Heating function is faulty

Dana Dyer, TJ Mitchell-Scott and Kami Brown, all sophomores, decorate for a roommate’s birthday in a Willow Hall’s suite.

Asha Njeri

Dana Dyer, TJ Mitchell-Scott and Kami Brown, all sophomores, decorate for a roommate’s birthday in a Willow Hall’s suite.

Eden Cohen, Managing Editor

Several campus residents have complained that Willow Hall’s heating is inadequate. Heat distribution is uneven in some rooms, many say, and heating systems frequently malfunction in others.

Senior Brittany Montano said her room is often significantly colder than her suitemates’.

“I’m a very warm-blooded animal,” she said, “but that room gets freezing.”

Montano said she sleeps in a sweatshirt and sweatpants with six blankets, even though they keep their thermostat at 70 degrees.

Her suitemates, seniors Kayla DeCriscio and Leeann Gorman, said their rooms stay warm.

Maintenance employees went door-to-door Feb. 15 to ask whether residents’ heat was working.

Gorman said an employee asked her to test whether warm air was coming from their vents, and it was. Maintenance employees had come to look into their heating system before, Montano said.

Montano said her room is cold because of a draft coming from her window, not because of the heating system. She rearranged her furniture to move her bed away from the window, she said.

Senior Megan Buss said her suitemates’ rooms are cold, but hers is not. They use a heated mattress pad and many blankets.

When a maintenance employee asked about her room’s heating Feb. 15, she said it worked.

The same day, maintenance employees fixed the heating system for seniors Justin Adkins, Ben Germ and Sid Savani.

Their heat was broken over the Feb. 13-14 weekend, Adkins said. Four maintenance employees came to fix it Feb. 15.

Savani had submitted a maintenance request comparing their suite to Antarctica and the frozen library in the movie “The Day After Tomorrow.” His glasses frosted from the cold, he said in the request, and he resorted to wearing two sweatshirts and four shirts.

“I just want to feel the warmth again,” he said in the request.

Maintenance employees told them the heating systems have safety sensors to switch off the system if the set temperature is changed too drastically too quickly, Germ said. So although it was set to 90 degrees, the system remained on 50 degrees.

Two weeks prior they had the heating system’s motor replaced, Germ said.

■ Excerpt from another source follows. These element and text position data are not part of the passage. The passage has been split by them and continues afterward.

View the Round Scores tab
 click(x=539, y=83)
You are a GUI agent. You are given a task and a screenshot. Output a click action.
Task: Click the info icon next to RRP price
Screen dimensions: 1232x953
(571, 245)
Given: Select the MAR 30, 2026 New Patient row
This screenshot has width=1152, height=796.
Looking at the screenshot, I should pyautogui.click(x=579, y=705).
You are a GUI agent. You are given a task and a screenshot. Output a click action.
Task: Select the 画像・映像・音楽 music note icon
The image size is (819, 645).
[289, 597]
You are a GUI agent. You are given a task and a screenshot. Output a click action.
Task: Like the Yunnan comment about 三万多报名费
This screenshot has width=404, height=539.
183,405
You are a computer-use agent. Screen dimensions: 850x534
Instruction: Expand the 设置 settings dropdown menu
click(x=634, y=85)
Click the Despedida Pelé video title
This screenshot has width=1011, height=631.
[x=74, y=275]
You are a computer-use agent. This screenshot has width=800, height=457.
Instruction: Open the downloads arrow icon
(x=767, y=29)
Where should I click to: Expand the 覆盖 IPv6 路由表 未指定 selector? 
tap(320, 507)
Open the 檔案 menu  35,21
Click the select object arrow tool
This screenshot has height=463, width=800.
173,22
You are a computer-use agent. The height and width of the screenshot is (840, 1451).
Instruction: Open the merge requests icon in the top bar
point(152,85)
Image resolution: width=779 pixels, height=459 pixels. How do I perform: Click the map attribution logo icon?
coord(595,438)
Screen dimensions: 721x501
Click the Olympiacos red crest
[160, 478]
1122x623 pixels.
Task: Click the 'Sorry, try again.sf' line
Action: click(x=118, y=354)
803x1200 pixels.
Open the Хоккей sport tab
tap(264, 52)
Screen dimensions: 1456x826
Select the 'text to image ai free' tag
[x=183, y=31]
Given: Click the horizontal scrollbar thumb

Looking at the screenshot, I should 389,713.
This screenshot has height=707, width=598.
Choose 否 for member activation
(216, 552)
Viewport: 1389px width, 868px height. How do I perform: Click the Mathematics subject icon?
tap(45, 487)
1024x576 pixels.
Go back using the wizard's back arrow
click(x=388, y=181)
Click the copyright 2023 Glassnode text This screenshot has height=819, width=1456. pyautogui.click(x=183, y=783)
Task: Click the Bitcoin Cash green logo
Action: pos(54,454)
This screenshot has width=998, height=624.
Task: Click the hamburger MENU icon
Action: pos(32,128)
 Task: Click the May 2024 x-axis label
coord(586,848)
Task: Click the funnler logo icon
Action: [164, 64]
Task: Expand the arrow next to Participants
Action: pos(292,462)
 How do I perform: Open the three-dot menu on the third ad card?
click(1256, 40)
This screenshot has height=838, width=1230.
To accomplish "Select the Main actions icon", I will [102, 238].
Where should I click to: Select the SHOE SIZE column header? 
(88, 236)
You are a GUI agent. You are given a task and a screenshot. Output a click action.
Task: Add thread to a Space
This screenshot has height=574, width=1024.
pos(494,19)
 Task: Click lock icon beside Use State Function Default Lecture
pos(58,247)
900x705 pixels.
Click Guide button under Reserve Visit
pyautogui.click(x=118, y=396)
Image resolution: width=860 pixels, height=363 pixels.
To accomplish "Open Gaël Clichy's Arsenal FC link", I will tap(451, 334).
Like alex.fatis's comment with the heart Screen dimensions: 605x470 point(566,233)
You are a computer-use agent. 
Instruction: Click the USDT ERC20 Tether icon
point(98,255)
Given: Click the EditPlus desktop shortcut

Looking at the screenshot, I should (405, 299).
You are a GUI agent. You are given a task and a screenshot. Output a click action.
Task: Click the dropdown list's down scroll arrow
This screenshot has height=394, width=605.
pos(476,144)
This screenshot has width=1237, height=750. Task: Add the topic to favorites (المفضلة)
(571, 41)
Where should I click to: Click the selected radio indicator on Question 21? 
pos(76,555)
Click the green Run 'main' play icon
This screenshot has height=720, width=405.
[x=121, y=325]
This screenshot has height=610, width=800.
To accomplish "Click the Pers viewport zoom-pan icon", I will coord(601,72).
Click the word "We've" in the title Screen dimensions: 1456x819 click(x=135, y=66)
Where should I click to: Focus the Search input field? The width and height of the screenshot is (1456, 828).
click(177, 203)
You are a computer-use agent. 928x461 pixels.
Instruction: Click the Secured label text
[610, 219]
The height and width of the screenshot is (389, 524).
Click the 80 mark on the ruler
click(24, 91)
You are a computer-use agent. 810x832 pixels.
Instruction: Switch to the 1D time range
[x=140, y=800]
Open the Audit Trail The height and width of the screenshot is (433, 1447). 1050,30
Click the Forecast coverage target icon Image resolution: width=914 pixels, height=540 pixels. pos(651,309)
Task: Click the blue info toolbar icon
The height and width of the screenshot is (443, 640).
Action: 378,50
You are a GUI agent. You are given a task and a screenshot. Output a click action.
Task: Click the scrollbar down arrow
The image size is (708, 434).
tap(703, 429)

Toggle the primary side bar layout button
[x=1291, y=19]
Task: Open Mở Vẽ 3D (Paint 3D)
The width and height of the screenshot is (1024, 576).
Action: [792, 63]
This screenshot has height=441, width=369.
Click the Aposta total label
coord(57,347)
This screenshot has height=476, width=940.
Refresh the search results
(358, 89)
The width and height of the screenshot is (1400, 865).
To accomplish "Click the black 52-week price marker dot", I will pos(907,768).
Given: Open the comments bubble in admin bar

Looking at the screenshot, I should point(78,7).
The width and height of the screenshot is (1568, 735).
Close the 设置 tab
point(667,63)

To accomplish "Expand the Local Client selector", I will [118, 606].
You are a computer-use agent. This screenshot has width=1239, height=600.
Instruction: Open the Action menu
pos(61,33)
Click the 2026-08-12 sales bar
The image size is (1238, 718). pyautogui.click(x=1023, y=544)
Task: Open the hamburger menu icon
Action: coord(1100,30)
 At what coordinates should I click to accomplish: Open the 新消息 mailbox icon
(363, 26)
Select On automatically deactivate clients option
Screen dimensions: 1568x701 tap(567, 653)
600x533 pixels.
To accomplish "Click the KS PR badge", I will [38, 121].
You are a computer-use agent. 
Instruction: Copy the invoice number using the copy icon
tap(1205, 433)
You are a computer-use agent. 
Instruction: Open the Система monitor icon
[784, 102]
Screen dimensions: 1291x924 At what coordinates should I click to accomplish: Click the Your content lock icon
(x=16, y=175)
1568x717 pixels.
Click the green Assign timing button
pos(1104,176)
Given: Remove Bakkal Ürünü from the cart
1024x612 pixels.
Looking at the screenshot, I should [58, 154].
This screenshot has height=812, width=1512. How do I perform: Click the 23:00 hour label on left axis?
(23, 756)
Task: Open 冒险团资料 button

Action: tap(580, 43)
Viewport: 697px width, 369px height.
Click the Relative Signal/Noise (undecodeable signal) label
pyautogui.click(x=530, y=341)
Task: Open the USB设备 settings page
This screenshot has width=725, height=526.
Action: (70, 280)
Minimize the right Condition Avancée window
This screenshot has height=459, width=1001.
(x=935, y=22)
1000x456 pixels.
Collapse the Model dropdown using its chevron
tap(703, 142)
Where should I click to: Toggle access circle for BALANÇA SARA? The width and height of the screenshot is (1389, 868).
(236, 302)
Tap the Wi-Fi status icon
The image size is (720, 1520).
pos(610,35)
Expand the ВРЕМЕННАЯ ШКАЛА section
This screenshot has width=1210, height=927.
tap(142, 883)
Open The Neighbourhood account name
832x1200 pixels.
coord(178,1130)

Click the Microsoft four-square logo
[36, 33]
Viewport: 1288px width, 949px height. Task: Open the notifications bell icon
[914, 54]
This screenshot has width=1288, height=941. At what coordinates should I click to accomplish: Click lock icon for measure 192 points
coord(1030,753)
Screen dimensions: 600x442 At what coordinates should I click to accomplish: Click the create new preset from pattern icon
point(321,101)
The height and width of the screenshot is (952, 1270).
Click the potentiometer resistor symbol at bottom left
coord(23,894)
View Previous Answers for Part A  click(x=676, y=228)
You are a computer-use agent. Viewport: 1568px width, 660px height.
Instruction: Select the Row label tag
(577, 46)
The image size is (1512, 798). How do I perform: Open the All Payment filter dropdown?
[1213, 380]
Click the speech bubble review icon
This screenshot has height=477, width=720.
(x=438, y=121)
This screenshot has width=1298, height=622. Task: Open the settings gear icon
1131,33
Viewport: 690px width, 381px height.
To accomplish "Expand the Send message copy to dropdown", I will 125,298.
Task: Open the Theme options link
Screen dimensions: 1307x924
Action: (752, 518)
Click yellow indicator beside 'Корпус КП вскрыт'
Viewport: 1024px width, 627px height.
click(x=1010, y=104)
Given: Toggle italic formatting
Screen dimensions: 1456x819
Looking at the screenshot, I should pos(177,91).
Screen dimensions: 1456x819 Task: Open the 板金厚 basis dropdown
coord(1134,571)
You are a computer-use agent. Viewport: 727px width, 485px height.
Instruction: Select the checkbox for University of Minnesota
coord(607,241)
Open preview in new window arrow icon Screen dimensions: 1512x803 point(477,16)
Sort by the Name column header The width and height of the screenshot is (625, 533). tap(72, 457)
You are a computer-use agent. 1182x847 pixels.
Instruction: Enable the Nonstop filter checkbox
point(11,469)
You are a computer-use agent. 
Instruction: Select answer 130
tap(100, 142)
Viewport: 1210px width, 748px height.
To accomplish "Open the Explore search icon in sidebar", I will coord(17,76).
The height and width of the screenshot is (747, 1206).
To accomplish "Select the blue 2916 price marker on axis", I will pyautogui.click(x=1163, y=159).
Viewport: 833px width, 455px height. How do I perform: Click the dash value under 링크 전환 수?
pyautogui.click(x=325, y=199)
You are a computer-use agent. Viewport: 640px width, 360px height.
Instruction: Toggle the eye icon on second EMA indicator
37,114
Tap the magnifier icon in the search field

Before that, employees had come one or two times, Adkins said.

Even when the heating system works, Adkins’ room is colder than the others, he said. A thermometer in his room has dropped to 48 degrees in the morning, he said.

Senior Victoria Rizzuto said she noticed the cold when visiting. She and Adkins said they believe the additional cold comes from a drafty window.

“I resorted to using a hair dryer to keep myself warm,” she said.

Physical Plant Director Walter Kalista III said he proactively sent employees to each Willow and townhouse suite to ask about heat-related issues.

“Our department strives to address heating and all maintenance requests in a prompt manner,” he said.